Task to complete ::
Reproduce every one of the following records, with no changes at all.

Data for this task ::
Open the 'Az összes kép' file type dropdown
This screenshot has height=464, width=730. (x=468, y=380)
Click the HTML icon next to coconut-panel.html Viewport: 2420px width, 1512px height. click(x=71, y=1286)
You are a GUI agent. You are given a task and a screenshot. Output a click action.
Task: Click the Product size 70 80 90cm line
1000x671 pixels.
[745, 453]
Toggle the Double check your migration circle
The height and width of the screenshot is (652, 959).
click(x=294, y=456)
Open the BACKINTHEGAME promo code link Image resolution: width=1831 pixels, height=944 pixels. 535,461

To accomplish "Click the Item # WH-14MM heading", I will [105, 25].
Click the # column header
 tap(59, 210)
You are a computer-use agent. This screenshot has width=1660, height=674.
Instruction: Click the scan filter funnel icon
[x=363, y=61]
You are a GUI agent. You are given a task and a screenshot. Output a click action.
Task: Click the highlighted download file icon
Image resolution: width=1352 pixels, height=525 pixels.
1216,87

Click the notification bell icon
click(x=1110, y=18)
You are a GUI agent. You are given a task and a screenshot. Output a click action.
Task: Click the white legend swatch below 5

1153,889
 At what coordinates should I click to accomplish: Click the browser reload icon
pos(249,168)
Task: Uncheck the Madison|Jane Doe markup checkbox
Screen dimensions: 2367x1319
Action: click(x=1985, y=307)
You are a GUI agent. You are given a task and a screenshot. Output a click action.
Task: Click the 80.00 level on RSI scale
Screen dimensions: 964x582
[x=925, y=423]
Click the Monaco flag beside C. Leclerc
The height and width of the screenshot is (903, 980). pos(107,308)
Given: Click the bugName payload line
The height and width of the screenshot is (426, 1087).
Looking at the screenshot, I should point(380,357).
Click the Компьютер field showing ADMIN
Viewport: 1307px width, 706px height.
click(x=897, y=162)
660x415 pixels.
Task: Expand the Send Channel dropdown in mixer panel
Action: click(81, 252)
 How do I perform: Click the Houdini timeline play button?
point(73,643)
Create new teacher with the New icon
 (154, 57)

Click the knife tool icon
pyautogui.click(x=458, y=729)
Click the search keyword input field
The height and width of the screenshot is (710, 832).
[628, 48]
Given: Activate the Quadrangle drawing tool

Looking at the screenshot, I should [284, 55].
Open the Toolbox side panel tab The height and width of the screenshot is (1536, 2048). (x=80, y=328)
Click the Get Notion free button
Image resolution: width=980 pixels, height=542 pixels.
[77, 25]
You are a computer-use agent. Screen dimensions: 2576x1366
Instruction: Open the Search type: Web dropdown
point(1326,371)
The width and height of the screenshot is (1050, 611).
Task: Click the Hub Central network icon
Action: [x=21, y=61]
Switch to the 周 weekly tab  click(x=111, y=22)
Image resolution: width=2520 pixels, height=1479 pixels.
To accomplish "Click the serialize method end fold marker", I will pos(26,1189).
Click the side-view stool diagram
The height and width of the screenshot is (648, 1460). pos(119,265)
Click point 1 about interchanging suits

Task solution ::
Open the 'Az összes kép' file type dropdown
This screenshot has height=464, width=730. (x=468, y=380)
Click the HTML icon next to coconut-panel.html Viewport: 2420px width, 1512px height. click(x=71, y=1286)
You are a GUI agent. You are given a task and a screenshot. Output a click action.
Task: Click the Product size 70 80 90cm line
1000x671 pixels.
[745, 453]
Toggle the Double check your migration circle
The height and width of the screenshot is (652, 959).
click(x=294, y=456)
Open the BACKINTHEGAME promo code link Image resolution: width=1831 pixels, height=944 pixels. 535,461

To accomplish "Click the Item # WH-14MM heading", I will [105, 25].
Click the # column header
 tap(59, 210)
You are a computer-use agent. This screenshot has width=1660, height=674.
Instruction: Click the scan filter funnel icon
[x=363, y=61]
You are a GUI agent. You are given a task and a screenshot. Output a click action.
Task: Click the highlighted download file icon
Image resolution: width=1352 pixels, height=525 pixels.
1216,87

Click the notification bell icon
click(x=1110, y=18)
You are a GUI agent. You are given a task and a screenshot. Output a click action.
Task: Click the white legend swatch below 5

1153,889
 At what coordinates should I click to accomplish: Click the browser reload icon
pos(249,168)
Task: Uncheck the Madison|Jane Doe markup checkbox
Screen dimensions: 2367x1319
Action: click(x=1985, y=307)
You are a GUI agent. You are given a task and a screenshot. Output a click action.
Task: Click the 80.00 level on RSI scale
Screen dimensions: 964x582
[x=925, y=423]
Click the Monaco flag beside C. Leclerc
The height and width of the screenshot is (903, 980). pos(107,308)
Given: Click the bugName payload line
The height and width of the screenshot is (426, 1087).
Looking at the screenshot, I should point(380,357).
Click the Компьютер field showing ADMIN
Viewport: 1307px width, 706px height.
click(x=897, y=162)
660x415 pixels.
Task: Expand the Send Channel dropdown in mixer panel
Action: click(81, 252)
 How do I perform: Click the Houdini timeline play button?
point(73,643)
Create new teacher with the New icon
 (154, 57)

Click the knife tool icon
pyautogui.click(x=458, y=729)
Click the search keyword input field
The height and width of the screenshot is (710, 832).
[628, 48]
Given: Activate the Quadrangle drawing tool

Looking at the screenshot, I should [284, 55].
Open the Toolbox side panel tab The height and width of the screenshot is (1536, 2048). (x=80, y=328)
Click the Get Notion free button
Image resolution: width=980 pixels, height=542 pixels.
[77, 25]
You are a computer-use agent. Screen dimensions: 2576x1366
Instruction: Open the Search type: Web dropdown
point(1326,371)
The width and height of the screenshot is (1050, 611).
Task: Click the Hub Central network icon
Action: [x=21, y=61]
Switch to the 周 weekly tab  click(x=111, y=22)
Image resolution: width=2520 pixels, height=1479 pixels.
To accomplish "Click the serialize method end fold marker", I will pos(26,1189).
Click the side-view stool diagram
The height and width of the screenshot is (648, 1460). pos(119,265)
Click point 1 about interchanging suits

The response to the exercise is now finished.